If this is a pointer to 2023 then the two major political parties are in jeopardy. The Presidential candidate of the APC, Bola Tinubu, fired the first shot that people who contested with him have no place in his tenure if he wins the election right from his acceptance speech after his presidential primary victory at the Eagle’s Square. He pointedly told the President of the Senate, Ahmed Lawan, that he will lick his wounds for daring to contest the ticket with him. In fairness to BAT, Ahmed Lawan has been licking his wounds since then. He is not sure of returning even to the Senate next year. Despite the wish of the 14 serving Governors and Christians that the VP should be one of them, the candidate disregarded them and went somewhere else. The candidate, obviously did not consult with the current Vice-President of Nigeria before picking his running mate because he considers him a rebel for contesting against him and a political feather weight that can do nothing if neglected in the choice of a voice in whom the VP candidate ought to be. There’s no way Yemi Osinbajo would have supported a Muslim-Muslim ticket when he knew that he emerged as VP to avoid a Muslim-Muslim ticket in the past. BAT believes he can single handedly win the presidential election as he openly boasted that he single handedly made Buhari President. APC is in turmoil now.

PDP is even worse in this regard. After the presidential primary election, Governor Wike came second, meaning he commanded the greatest loyalty of party members apart from the winner, Atiku Abubakar. Gov Ortom persuaded Wike to consider accepting to be running mate to Atiku and ensured that he scored 14 out of 17 votes to clinch the Vice- Presidential slot.
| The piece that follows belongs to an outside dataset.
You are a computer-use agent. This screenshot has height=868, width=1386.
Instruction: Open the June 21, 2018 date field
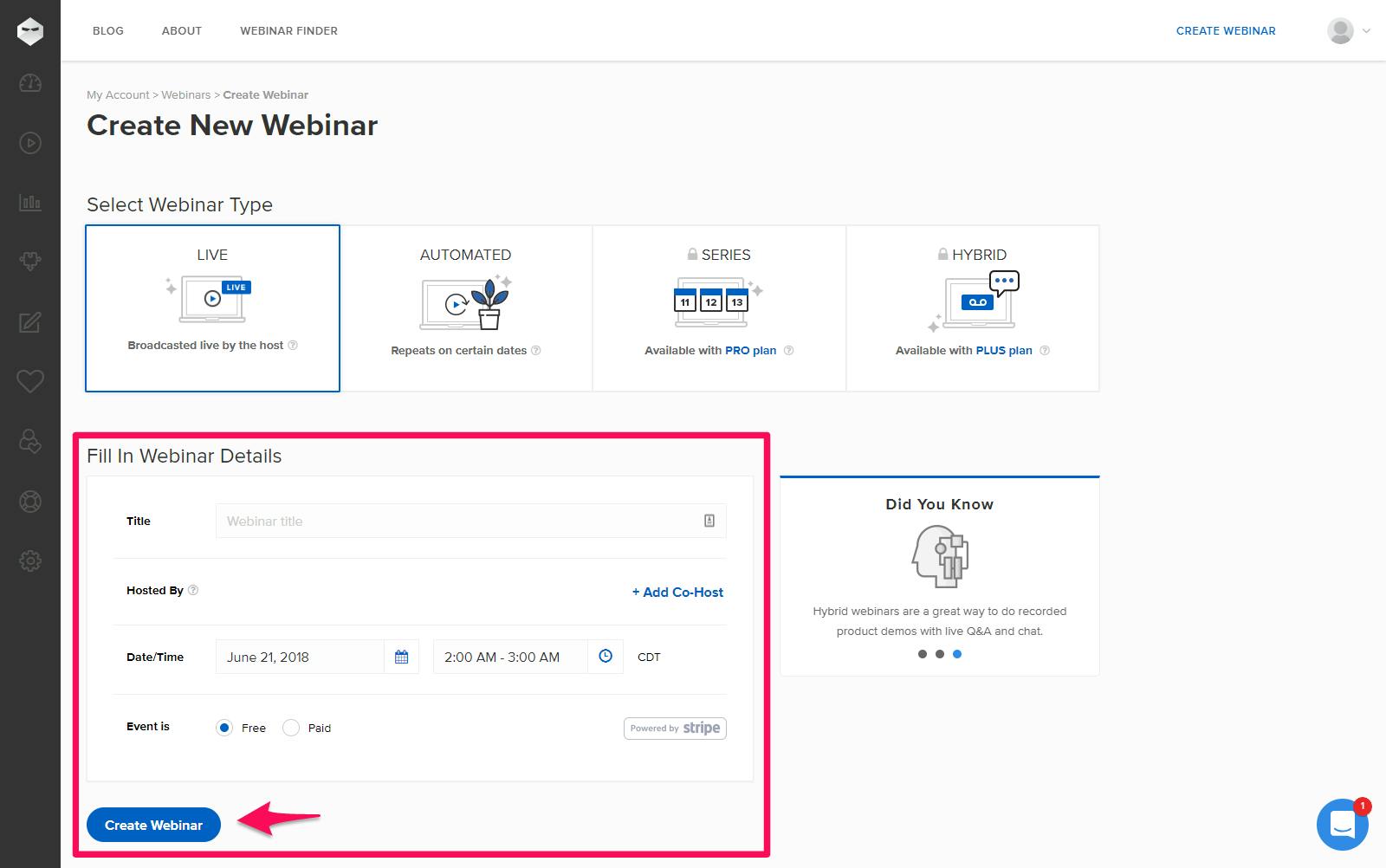coord(300,657)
Yet Wike was disrespectfully and disgracefully rigged out of the process without even the courtesy of informing him by the Presidential candidate that the result of the committee will not be respected. Some of Atiku’s lieutenants like Former Gov Babangida Aliyu revealed that Wike was rejected by Atiku because he was unfit to be Vice-President because of his penchant to insult everybody. Of course Wike rejected both and the Presidential candidate is contemplating meeting Wike because he is uncomfortable with the number of Governors willing to defend Wike. Wike is unfit to be Vice-President but fit to be a beast of burden to be used to campaign for the PDP presidential candidate and be later abandoned. Wike needs to see the insults heaped on Former Governor Fayose by Atiku loyalists, because he is no longer an incumbent with huge purse, to know what will befall him if PDP wins the Presidency. If Osun election is anything to go by, these two major political parties should be dead by now on account of internal disunity among their members. However, this can only succeed if the opposition to these two parties, their neglected members as in Osun and Nigerians come together and vote them out because Nigeria deserves a new beginning.